▶ [What to produce]:
Gather every line below that contains the word "width" and copy each one as it appears.

— start of Dataset excerpts —

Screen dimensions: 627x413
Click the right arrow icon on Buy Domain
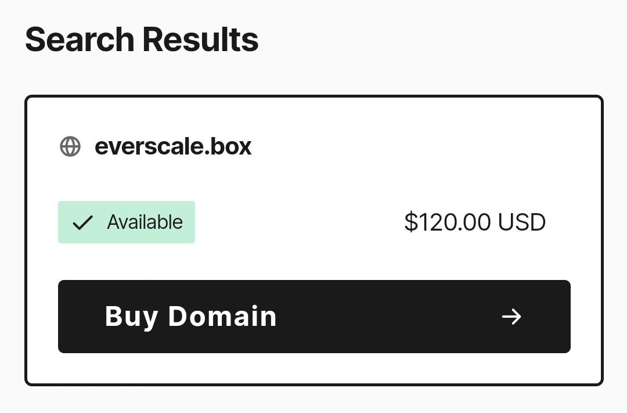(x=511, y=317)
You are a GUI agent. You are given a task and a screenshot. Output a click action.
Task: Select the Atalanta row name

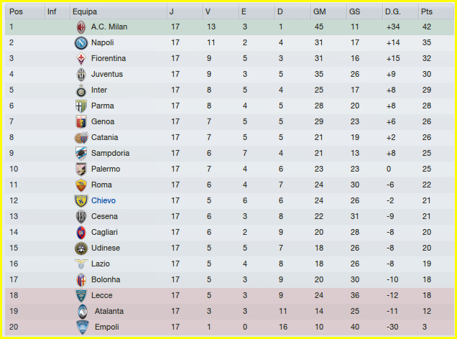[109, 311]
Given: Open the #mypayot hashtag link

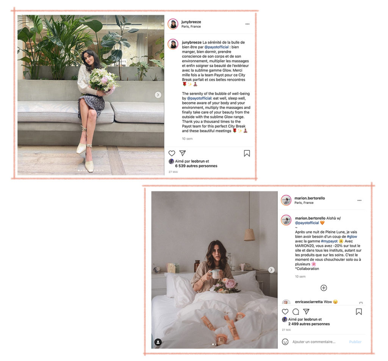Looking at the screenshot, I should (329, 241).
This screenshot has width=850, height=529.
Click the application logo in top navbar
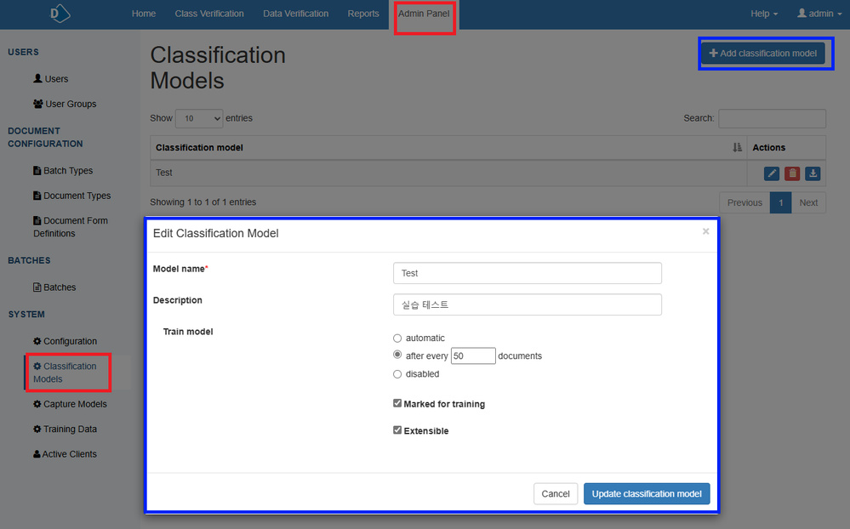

— end of Dataset excerpts —
— start of Dataset excerpts —

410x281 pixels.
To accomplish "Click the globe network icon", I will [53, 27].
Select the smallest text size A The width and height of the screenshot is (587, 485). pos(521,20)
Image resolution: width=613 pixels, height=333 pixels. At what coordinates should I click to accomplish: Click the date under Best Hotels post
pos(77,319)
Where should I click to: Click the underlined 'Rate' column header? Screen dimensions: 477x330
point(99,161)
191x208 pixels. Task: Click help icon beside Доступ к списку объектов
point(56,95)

— end of Dataset excerpts —

▶ [Exercise answer]:
This screenshot has width=850, height=529.
Select the smallest text size A The width and height of the screenshot is (587, 485). pos(521,20)
Image resolution: width=613 pixels, height=333 pixels. At what coordinates should I click to accomplish: Click the date under Best Hotels post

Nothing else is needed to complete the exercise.